We sat on the runway for a long time. Behind me, a cross mother was saying to her daughter: “It’s all very well being natural when you are twenty-three, but at thirty-three it’s more difficult and at forty, impossible. How do you think you came by your femininity? Picked it up in the street? My dear, it’s an art, one you must work on all your life, through clothes, through cosmetics, through perfume. All artifice, I agree, but after all, this airplane—what is it but artificial? It’s an invention.”

The girl made a sulky noise.

Mrs. Bolton smiled. “How true.”

The machine we sat in was juddering. It began to move. The pilot drove us forward. We lifted off the ground. Some children began to cry and a woman stifled a little scream.
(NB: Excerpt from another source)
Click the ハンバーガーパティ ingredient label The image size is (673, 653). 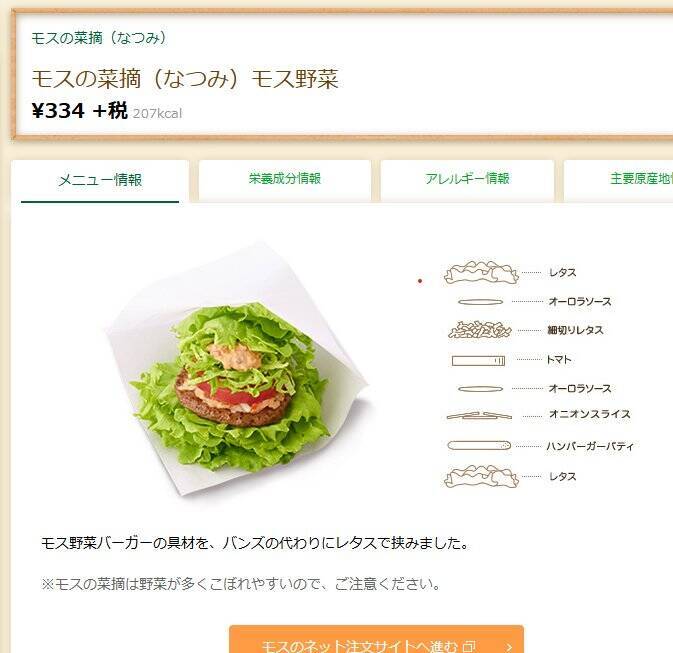click(590, 446)
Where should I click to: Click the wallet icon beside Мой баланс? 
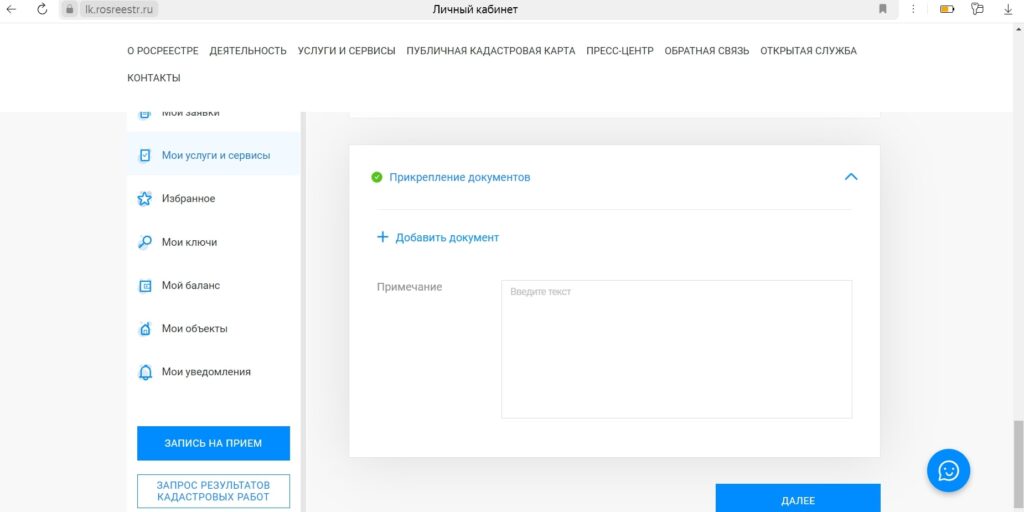(144, 286)
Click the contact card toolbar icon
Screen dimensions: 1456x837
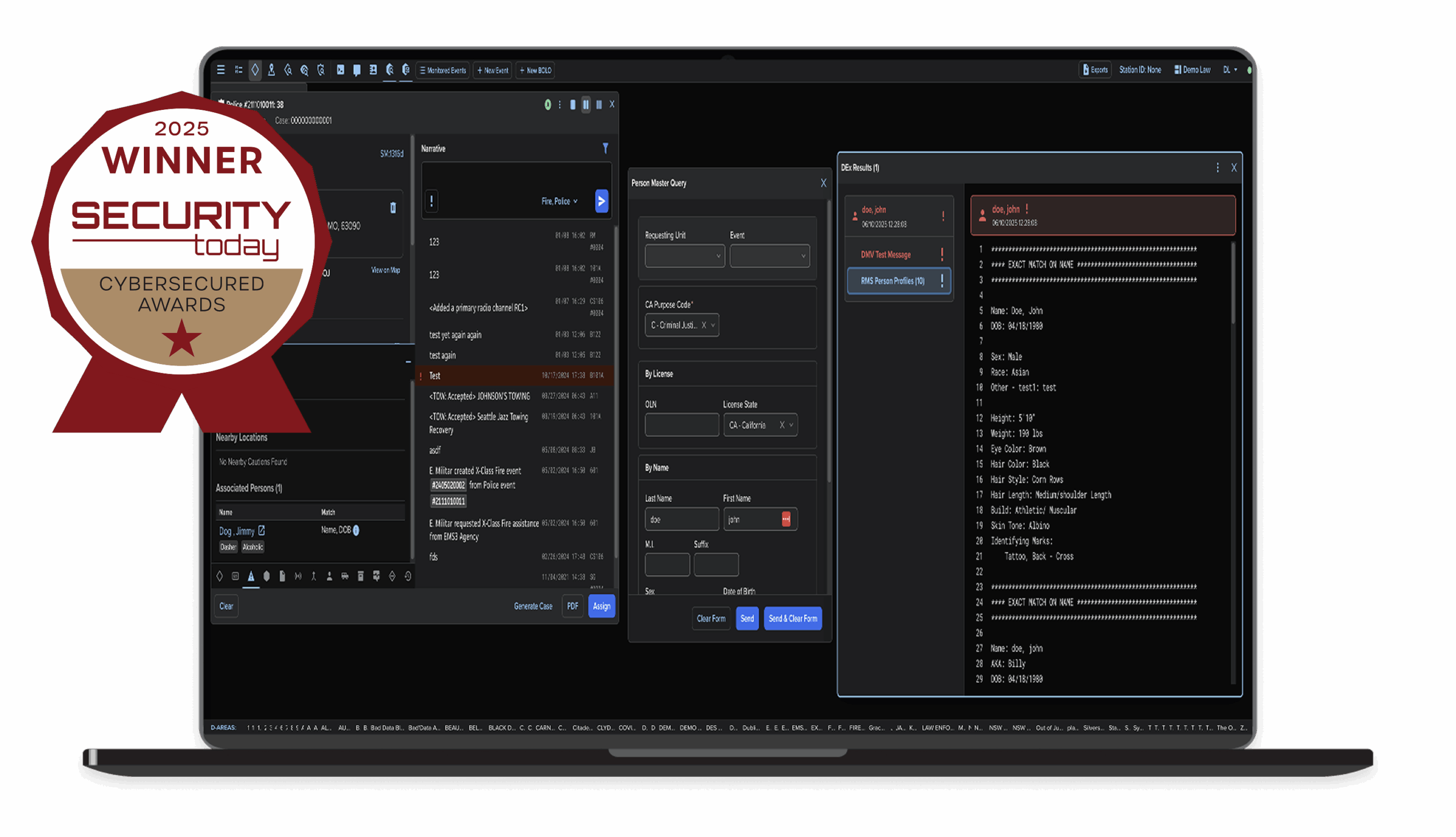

I looked out of the window and saw the land beneath us. In a moment I saw the Mediterranean Sea. I saw the white city, laid out like a grid. I saw cars moving along the roads. It was a very blue day. In the streets of Tel Aviv people would be craning their necks to look at us. Beyond Tel Aviv were brown hills and other countries. Someone was explaining terminology that was new to me: taxiing, banking.

Beneath the roar of the engines Mrs. Bolton was saying something. “France. A very irregular sort of place. Would suit you down to the ground, I’d have thought.”